Olivier se révèle être un excellent ambassadeur des vins du Roussillon et bien sûr me voilà embarqué dans la dégustation des vins du jour : 2, ce qui vous en conviendrai est une quantité à ma portée de dégustateur de petite extraction. Les vins étaient ceux d’Éric Laguerre www.domainelaguerre.com , un blanc : « Le 20 » Cotes du Roussillon 2009 (40% de Vermentino, 20% de Roussane, 20% de Marsanne et 20% de Maccabeu et un rouge « Le 20 » Cotes du Roussillon 2008 (60% Syrah, 30% Grenache et 10% de Carignan). La position géographique de ce domaine dans les Fenouillèdes proche de l’Ariège le place dans une situation qui met mal à l’aise les partisans de « l’air de famille » à l’intérieur d’une appellation, ici en l’occurrence les Cotes du Roussillon. Les vins d’Éric Laguerre peuvent surprendre, surtout le rouge où le fruit prédomine, par leur atypicité par rapport aux canons parfois un peu lourds des Cotes du Roussillon. Sous ma plume ce n’est pas une critique mais plutôt un hommage à la diversité. J’ai commencé par déguster le « Le 20 » blanc qui m’a conquis par son extrême fraîcheur, sa gourmandise acidulée qui pour moi font de lui à la fois un vin que l’on a envie de boire sur une terrasse ensoleillée en lisant un bon livre et un vin compagnon d’un bar au beurre blanc ou d’une sole grillée.

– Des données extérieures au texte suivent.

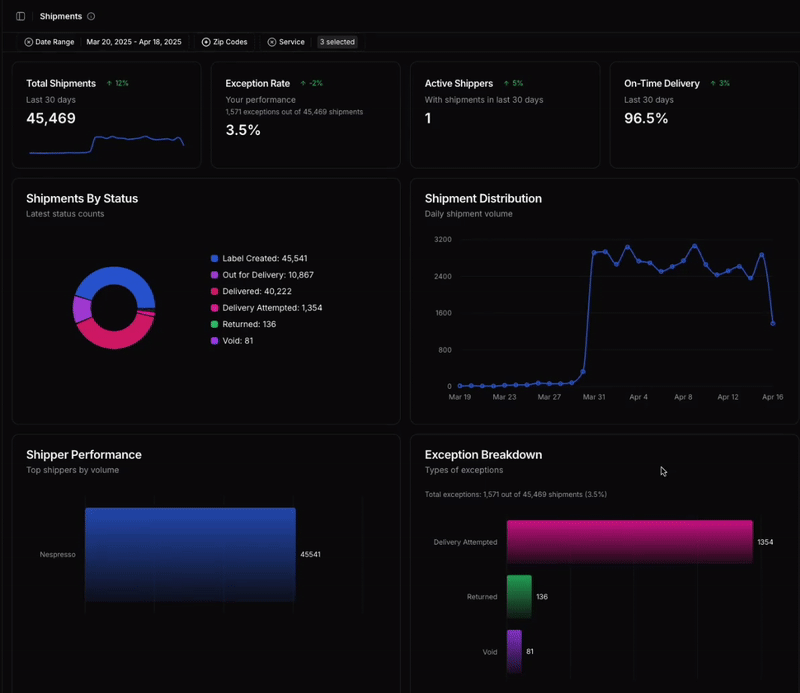
Task: Click the Nespresso bar in Shipper Performance
Action: point(190,554)
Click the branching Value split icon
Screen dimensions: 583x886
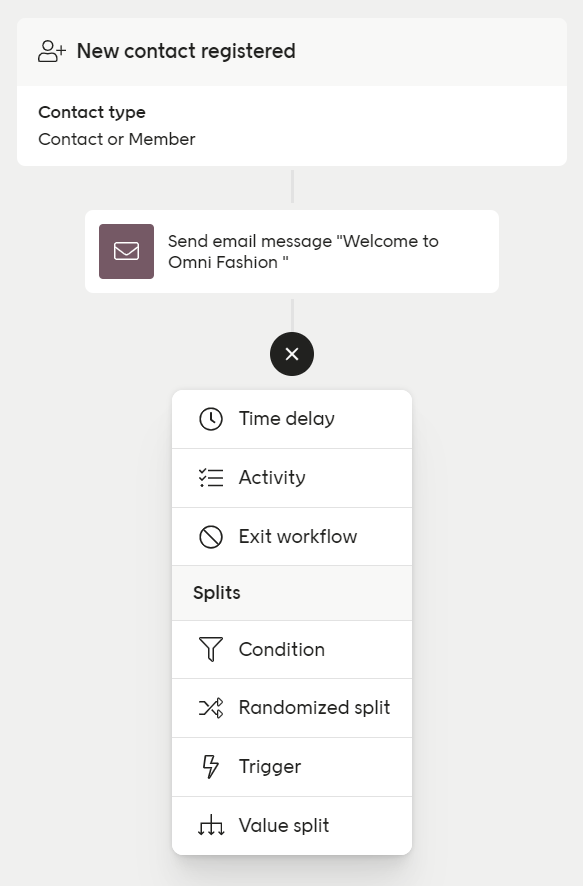[x=211, y=826]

Pour 8,50€ c’est un plaisir accessible. Pour « Le 20 » rouge je vais proférer une énormité mais, comme diraient certains, c’est mon ressenti : il a tout d’un vin de Loire et il donne envie d’en boire. Il est gouleyant, plein de fruit, de fraîcheur, de vivacité... un de ces vins qui ne se prennent pas la tête à se poser des questions sur leur adaptation au marché car ils sont adaptés au marché de ceux qui cherchent la simplicité.
Pour en finir avec le Roussillon, en plus de sa sélection automnale, dans le « fonds de rayon », c’est l’appellation officielle pas très sexy, à l’année les vins du Roussillon sont assez présents sur les beaux rayons de la Grande Epicerie du Bon Marché : comme par exemple le Château de Jau et les vins d’Hervé Bizeul : Les Petites Sorcières et de battre mon coeur s'est arrêté, Coume del Mas, domaine de Vénus, domaine Roc des Anges et bien sûr les Gauby, Parcé et quelques autres.. Quoi qu'il en soit belle initiative que cette montée à Paris d'Olivier Raynal pour faire déguster à la Grande Epicerie du Bon Marché quelques beaux représentants du renouveau du Roussillon.